» TAREFAS ESCRITAS
(a) Nos registros, começando na linha que contém "You are a computer-use" e terminando no fim dos registros, troque "radio button" por "checkbox" e mantenha todo o resto igual. Deixe as imagens de fora da resposta.
(b) Retome o texto sobre o balão de Júlio César e prossiga a partir do ponto em que ele para.

Premido pela falta de recurso, Julio César retorna ao Pará trazendo somente o invólucro do Balão LE VITÓRIA, deixando o leme e as asas guardadas em Vaugirard, visto sua situação financeira não permitir arcar com tamanha despesa de frete. Em Belém, construiu as asas e o leme e no dia 25 de Dezembro de 1882, no descampado fronteiro ao Palácio dos GOVERNADORES na época chamado de Largo da Independência, fez sua exposição com o balão LE VITÓRIA e a multidão que a tudo assistia dando hurras, tal como os franceses fizeram em Paris. O jornal O Liberal do Pará, de 27 de Dezembro de 1882, fez destacada reportagem sobre o fato, ressaltando o feito de o balão ter avançado contra o vento sem o auxílio de velas, rodas ou hélices.

De Belém, Júlio César parte para o Rio de JANEIRO, onde publica na imprensa local, vários artigos sobre Navegação Aérea, e solicita uma subscrição popular para cobrir os custos de um grande balão que havia deixado encomendado em Paris e que viria a ser o segundo Dissimétrico Aerodinâmico do mundo, o qual denominou de SANTA MARIA DE BELÉM. No dia 29 de março de 1883, no pátio externo da Escola Militar, na Praia Vermelha, Urca, fez demonstração do ¨LE VITÓRIA¨ presente a população da cidade, onde se encontrava como convidado especial o próprio Imperador do Brasil, Dom Pedro II.

O Jornal do Comércio, do dia seguinte, faz um exaustivo relato da demonstração, confirmando que o Balão subiu a l20 metros de altura e conseguiu andar contra o vento. O Governo Imperial convencido do sucesso concedeu-lhe um auxílio de 200 mil francos franceses a serem recebidos parceladamente e o restante a ser arrecadado por meio de doações, subscrições, leilões e bazares a serem realizados em todas as Províncias do Império.

» REGISTROS PARA PROCESSAR
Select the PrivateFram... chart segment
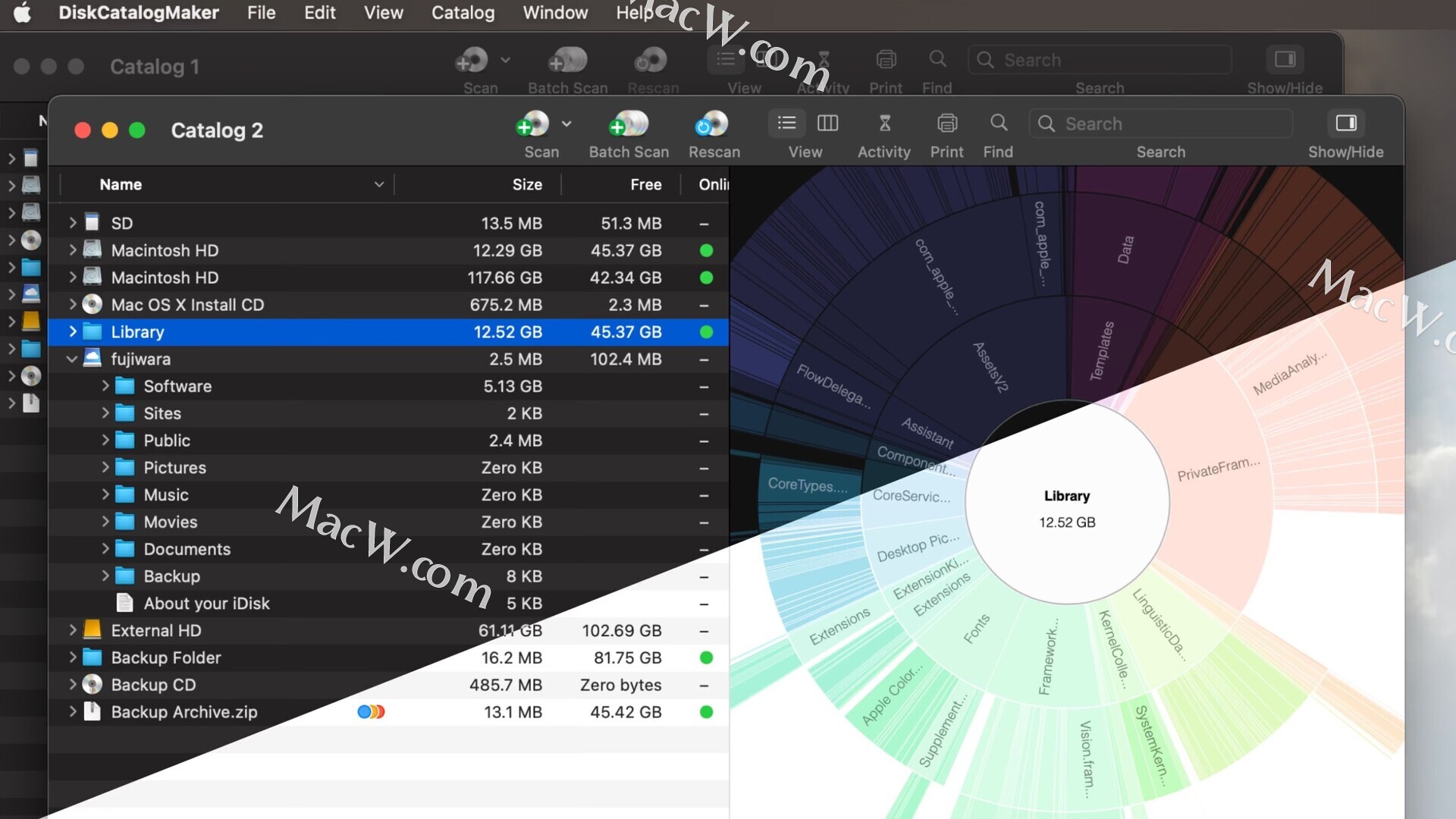 [1218, 469]
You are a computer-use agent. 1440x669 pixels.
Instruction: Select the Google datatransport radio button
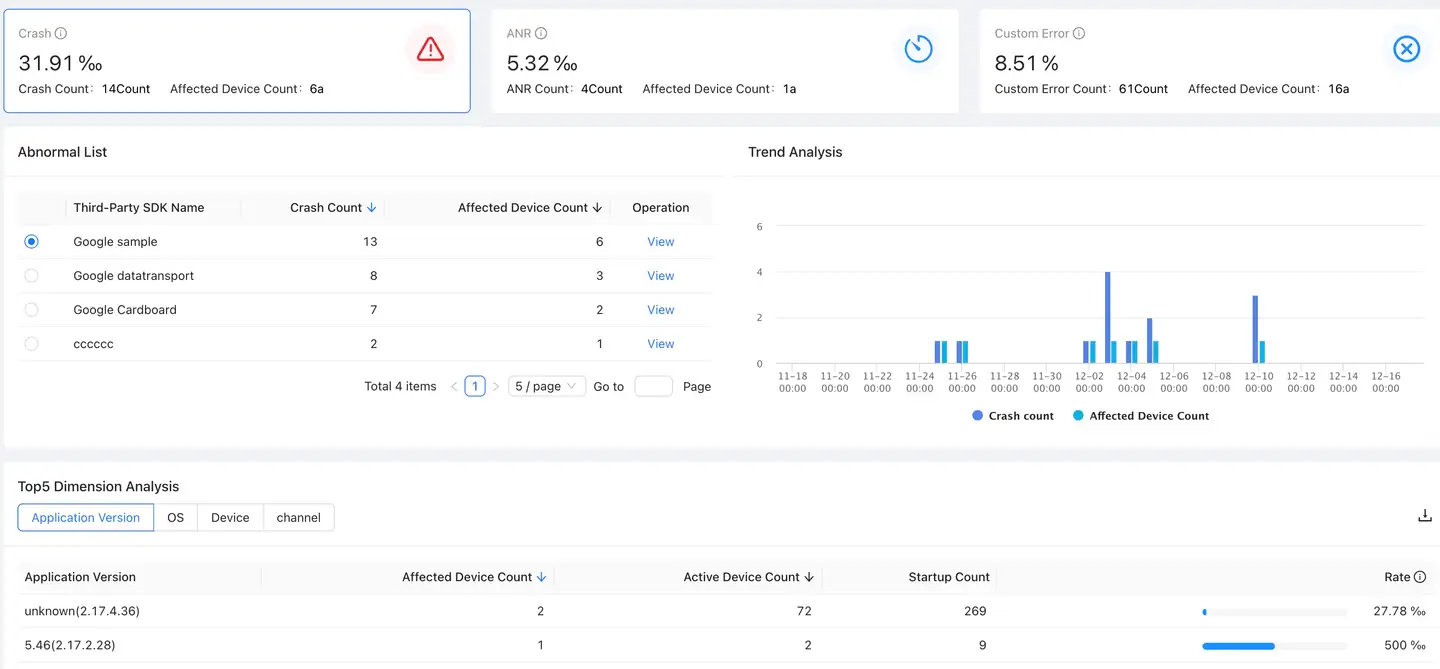coord(31,276)
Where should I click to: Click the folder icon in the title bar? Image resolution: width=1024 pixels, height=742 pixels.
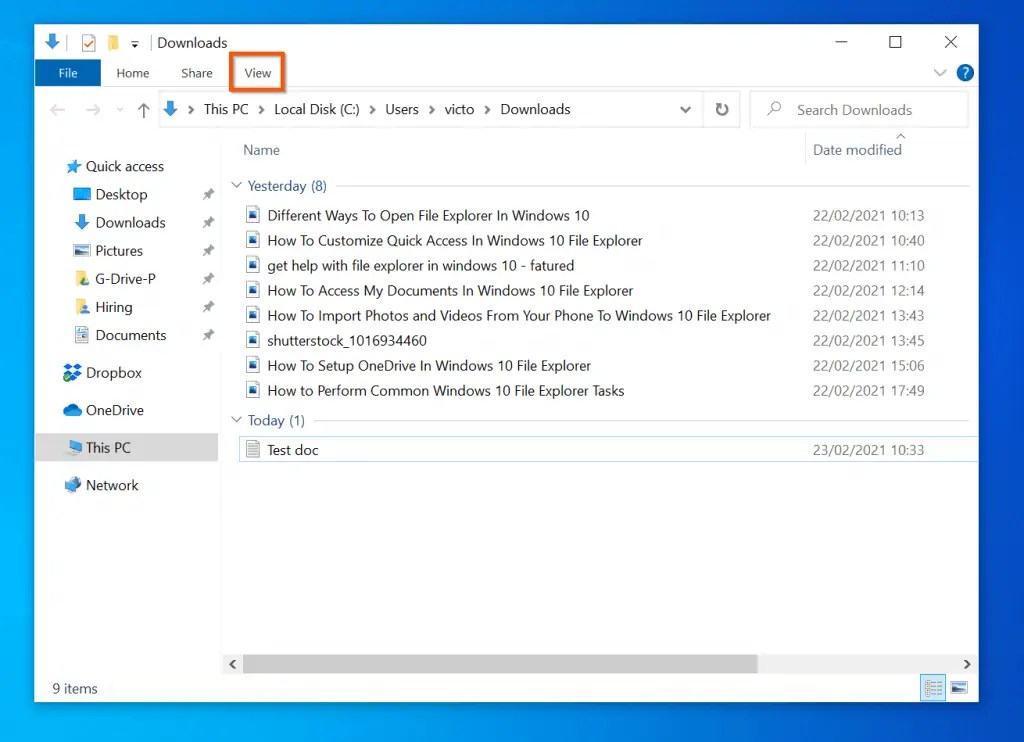click(x=113, y=42)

» RESULTADOS EM ORDEM
(a)
You are a computer-use agent. 1440x669 pixels.
Instruction: Select the Google datatransport checkbox
coord(31,276)
Where should I click to: Click the folder icon in the title bar? Image resolution: width=1024 pixels, height=742 pixels.
click(x=113, y=42)

(b)
Informado da conclusão do SANTA MARIA DE BELÉM, de 50 metros de comprimento, Júlio César parte para Paris e lá verifica que o balão não está de acordo com a encomenda o que faz aumentar o custo que vai além dos recursos disponíveis obrigando-o a solicitar das províncias brasileiras um auxílio especial, tendo sido atendido com 16 mil contos de reis, pela Província do Amazonas, fato que fez atrasar o projeto por mais de um ano. Por falto de recurso técnico na cidade de Belém, para repor uma peça danificada na hora da montagem, o balão foi guardado dependurado na nave central da Catedral de Belém, à época em reparos, transformando-se assim, no primeiro HANGAR DO BRASIL. Lutando sem recursos financeiros para patrocinar suas viagens a Paris e para fabricar o gás necessário à experiências o grande Júlio César Ribeiro de Sousa, viu seu invento ser plagiado por Renard e Klebs, usado no seu balão LA FRANCE, consagrando-se num verdadeiro roubo científico. O clamor de Júlio César, e os protestos do Instituto Politécnico, com apoio do ImperadorPedro II não conseguiram impedir os dois franceses de continuarem usando os princípios científicos descobertos e patenteados por um dos mais gloriosos filhos do Pará.

O Pará homenageia o filho ilustre dando seu nome ao Aeroclube de Belém e a principal avenida que leva ao Aeroporto de Val de Cães. A este ilustre brasileiro do Pará, cabe perfeitamente a célebre frase do presidente norte americano Abrahan Lincoln: “O QUE IMPORTA O NINHO SE O OVO É DE ÁGUIA”

Se o café tivesse sido cultivado na então Vila de São José do Acará, gerando grandes recursos, provavelmente o pai da aviação teria sido paraense.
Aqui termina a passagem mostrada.